Why is it so difficult for small retail investors to get diversified exposure for real estate, despite the fact that real estate is such a large part of many people's assets.
For example, even as a broke college student, I can very easily invest in a diversified collection of stocks in almost any industry I like.
Why aren't there ETFs, thank you, Max, that are, for example, a bunch of residential properties in a particular city?
I would expect these kinds of products to be very popular for homeowners to hedge their own homes and whatnot.
There's definitely some intrepid ETF issuers out there that agree with you and are working on it.
Are there?
Probably, yeah.
But do they talk to you about it?
Not on the record.
Did I talk to you about author?
I mean, just
the sanctity of this podcast.
Ah, yes, the sanctity of this small room with a mic in front of me.
Not like particular city ETFs, but people are trying to figure out how to fit private assets in general, largely, into ETFs.
Oh, man, you're trying to get to like private assets.
Private assets are one thing.
I know.
Houses are a different account.
I know.
There's like two answers to the question.
One is like, why can't I buy a diversified real estate portfolio?
And the other is, why can't I sell a share of my house, right?
The diversified diversified real estate portfolio is a thing that people have been working on for decades.
And there didn't used to be REITs, right?
A REIT is a real estate investment trust, right?
It's like a pool of real estate assets that you can buy a share in, right?
And that's like a relatively new, that's like the 70s or 80s, is relatively new technology that people developed in order to allow retail investors on the stock exchange to buy exposure to real estate.
Now, most REITs are not single-family homes.
Right.
One thing that is happening is that like single-family homes have become like a real investor asset class, right?
Like, you know, like big asset managers now own a lot of single-family homes and rent them out to people to live in them.
And I think that doesn't really exist in like REIT or ETF form yet, but like, yeah, you could spin that out.
You can like sell stakes in your like single-family home portfolio.

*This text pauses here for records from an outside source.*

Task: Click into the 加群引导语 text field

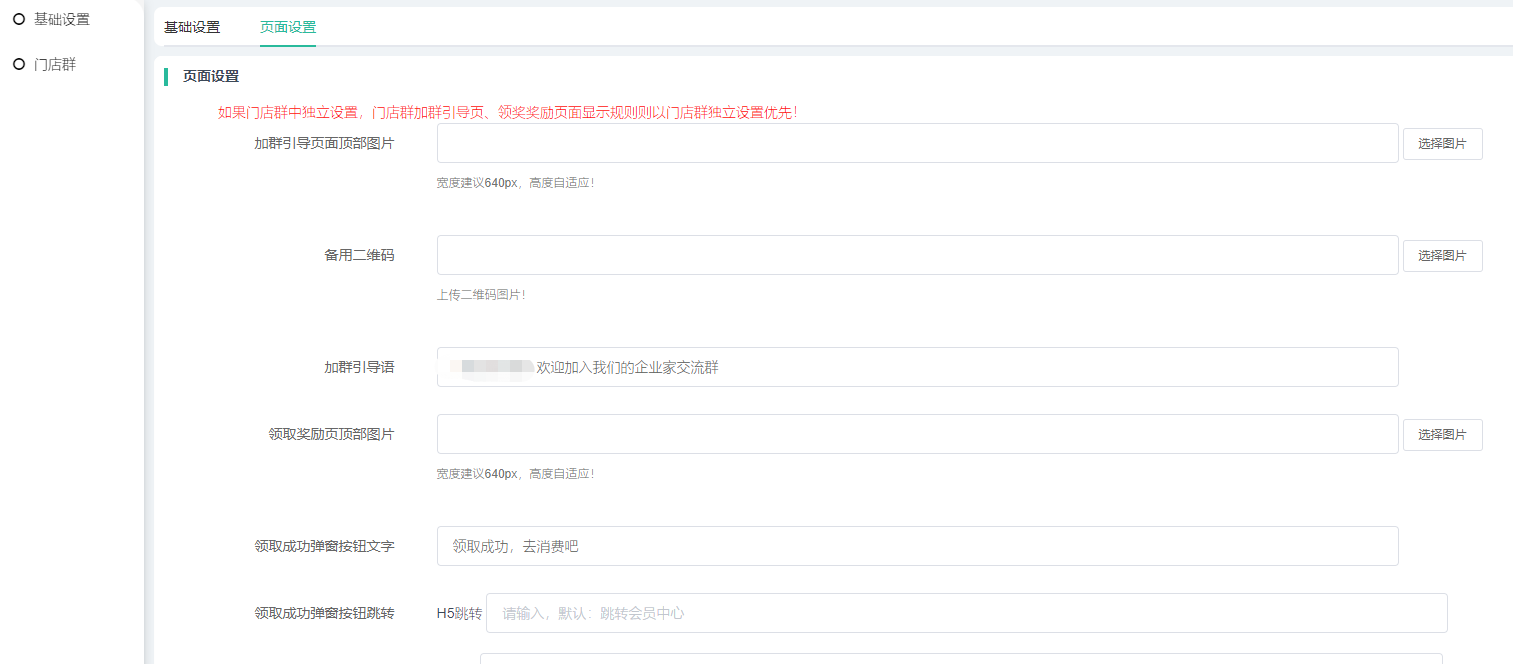Action: (x=917, y=367)
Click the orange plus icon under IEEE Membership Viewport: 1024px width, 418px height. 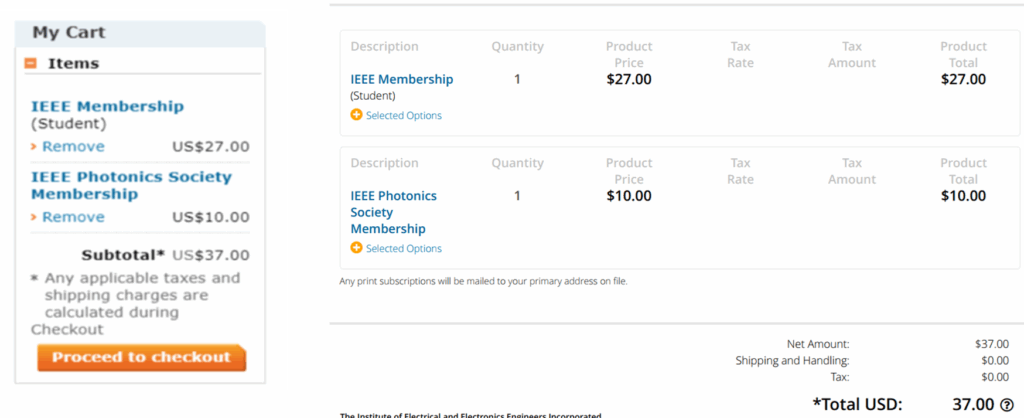(356, 115)
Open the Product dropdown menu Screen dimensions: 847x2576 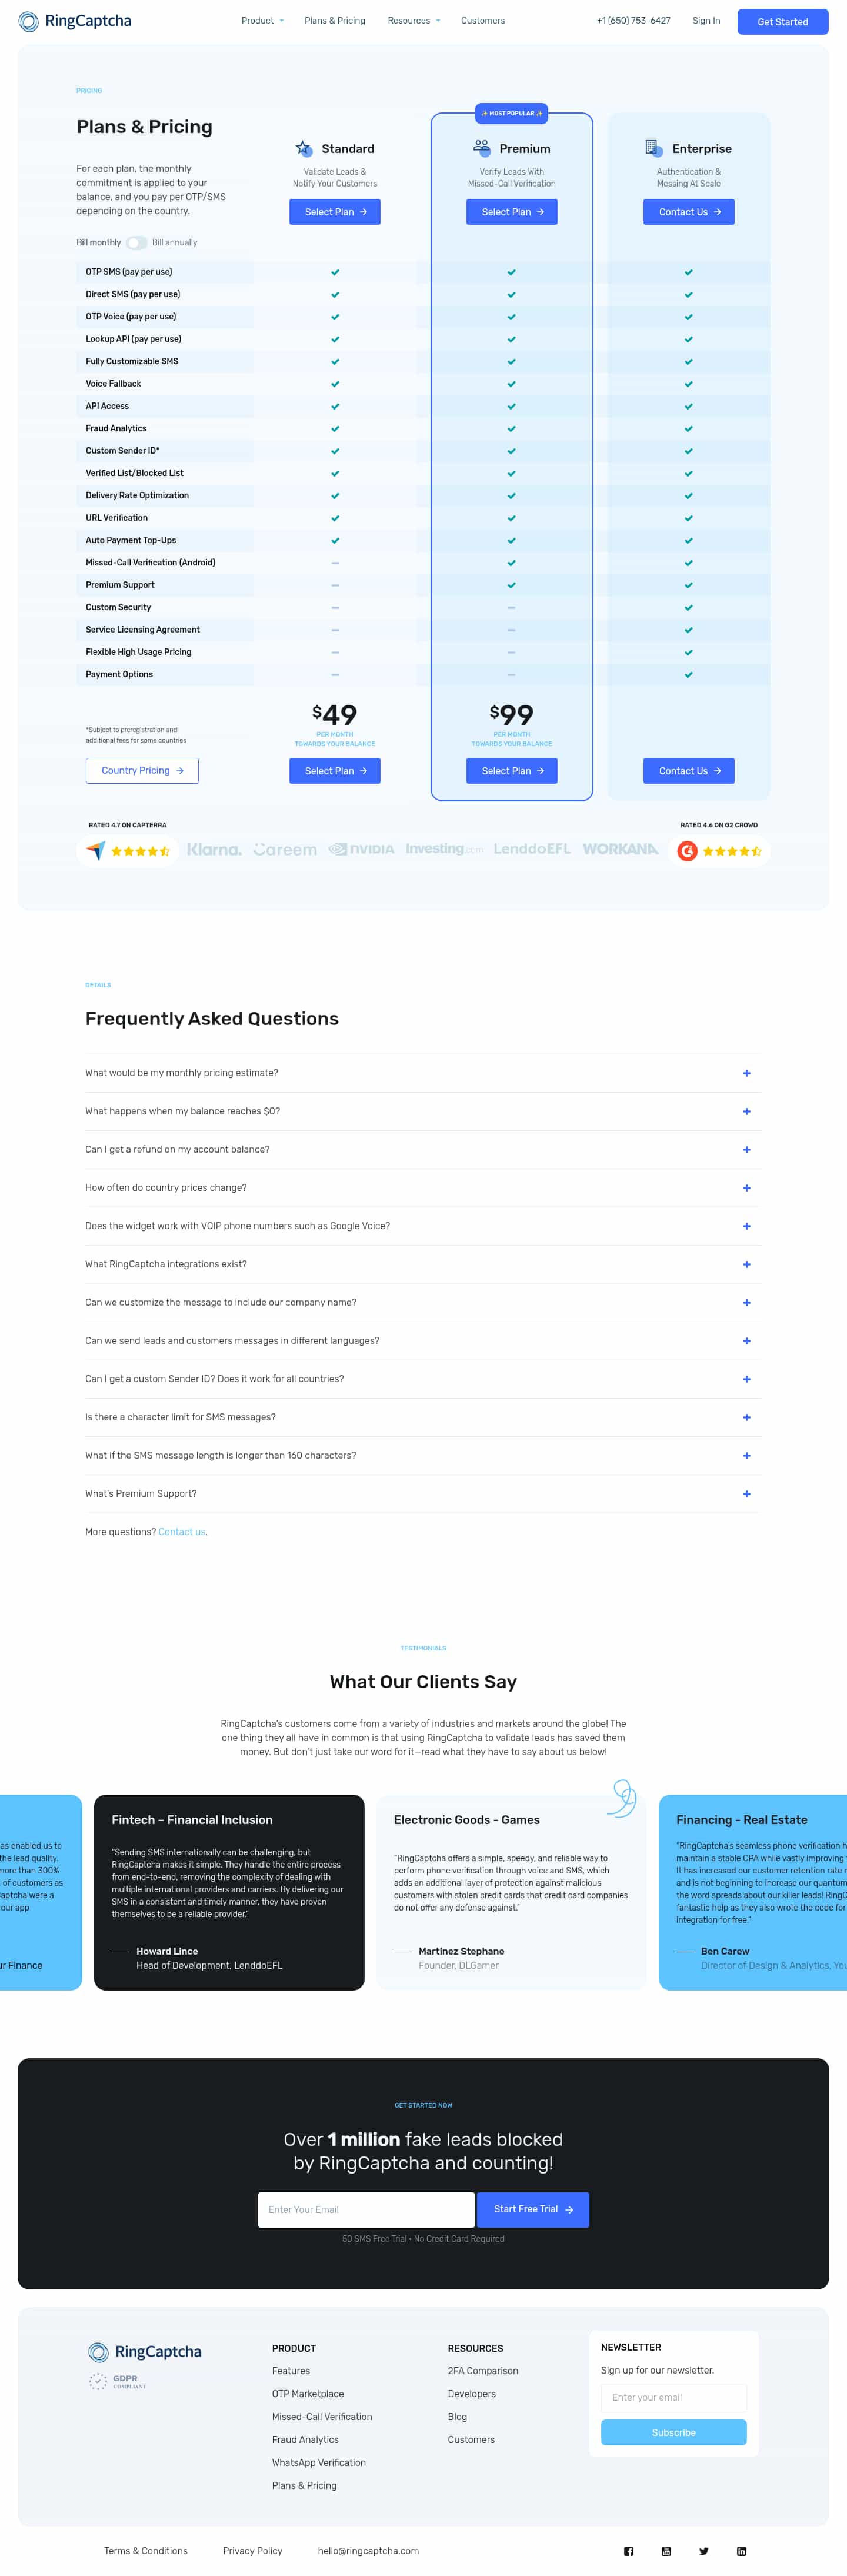262,21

And like, I don't know, I'd imagine in like five years, if like investor-owned single-family homes are a big deal, like someone will have a REIT of them so that you can buy diversified exposure to single-family homes.
What you can't buy is diversified exposure to owner-occupied single-family homes because the owners occupy them and so they're not selling a stake.
And like, that's a thing that people have thought about for a long time too.
And like financial engineers love the idea of like, okay, you own a house, you sell 10% of your home equity to me and I put it in a pot and I sell it to investors, right?
Because like for you,
you get some form of like hedging your house price exposure and you get cash that is arguably not debt, has like somewhat more attractive properties than debt, perhaps.
And for me, I get exposure to your house.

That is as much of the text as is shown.